A month later, Hu and Li told Immigration NZ their marriage had broken down and they had both entered into new relationships with New Zealand citizens.
Because of these relationships, they both obtained work visas and lodged residence applications. But both Hu and Li withdrew their applications for residence in January 2007, admitting that the divorce and new marriages were ‘‘contrived’’ in order to become residents, the decision said.
The couple’s attempts for a judicial review of their temporary visa and to have their case heard at the Court of Appeal were declined. The couple lodged an appeal on humanitarian grounds in August 2017.
Their counsel said it was not in their children’s best interest to be deported, the decision said.
‘‘As a result of deportation, their right to the enjoyment of the highest attainable standard of health, to an adequate standard of living and their right to education would be violated,’’ counsel said. ‘‘The children will face the utmost difficulty integrating into the Chinese educational system as they are all illiterate in Mandarin.
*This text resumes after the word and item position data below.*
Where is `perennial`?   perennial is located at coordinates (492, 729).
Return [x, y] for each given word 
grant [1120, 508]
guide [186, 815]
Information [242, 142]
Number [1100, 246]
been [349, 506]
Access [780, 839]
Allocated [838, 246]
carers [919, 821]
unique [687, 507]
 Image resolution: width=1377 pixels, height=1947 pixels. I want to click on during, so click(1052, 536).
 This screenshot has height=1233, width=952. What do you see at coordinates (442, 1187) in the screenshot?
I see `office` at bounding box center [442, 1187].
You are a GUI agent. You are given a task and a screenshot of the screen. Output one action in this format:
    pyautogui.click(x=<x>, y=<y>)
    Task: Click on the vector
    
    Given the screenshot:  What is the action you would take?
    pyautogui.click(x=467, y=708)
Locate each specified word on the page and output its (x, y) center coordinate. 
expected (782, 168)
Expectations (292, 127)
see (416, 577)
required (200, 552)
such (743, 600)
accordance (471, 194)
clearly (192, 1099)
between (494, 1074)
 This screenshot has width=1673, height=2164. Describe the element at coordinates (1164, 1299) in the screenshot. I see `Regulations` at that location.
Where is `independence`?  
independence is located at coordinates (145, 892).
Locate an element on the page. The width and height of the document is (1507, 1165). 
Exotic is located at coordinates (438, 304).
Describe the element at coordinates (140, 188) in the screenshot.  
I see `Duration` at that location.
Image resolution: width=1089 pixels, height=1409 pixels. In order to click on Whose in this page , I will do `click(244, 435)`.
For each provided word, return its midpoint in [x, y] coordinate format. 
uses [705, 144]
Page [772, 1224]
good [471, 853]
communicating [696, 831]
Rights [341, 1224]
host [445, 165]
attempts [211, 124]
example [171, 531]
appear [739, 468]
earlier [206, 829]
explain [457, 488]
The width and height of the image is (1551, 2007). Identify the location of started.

All four children of the family are high achievers, they hold aspirations for their future in New Zealand and, if deported, these aspirations would have to be abandoned.’’
The tribunal rejected the couple’s claims of facing poverty in China. ‘‘Counsel’s submissions as to the family’s impoverishment in China are made in the face of the couple owning eight rental properties in Auckland,’’ the decision said.
In March 2016, the couple valued their assets at a net value of more than $3.5 million, something the tribunal said was likely to have increased.
The decision said the tribunal found the family was liable for deportation because they were unlawfully in New Zealand.
‘‘This has been brought about, ultimately by Mr Hu and Ms Li’s dishonest representations to Immigration NZ.’’
In response to a letter from the tribunal, Hu and Li said they came to New Zealand in 2003 to escape the Sars virus epidemic.
They said an immigration consultant, who they paid ‘‘a large sum of money’’, said that a marriage of convenience was the only way to obtain residence, the decision said. In the end, the tribunal said it was in the children’s best interest to stay in New Zealand and allowed the parents to stay too, based on exceptional circumstances of a humanitarian nature.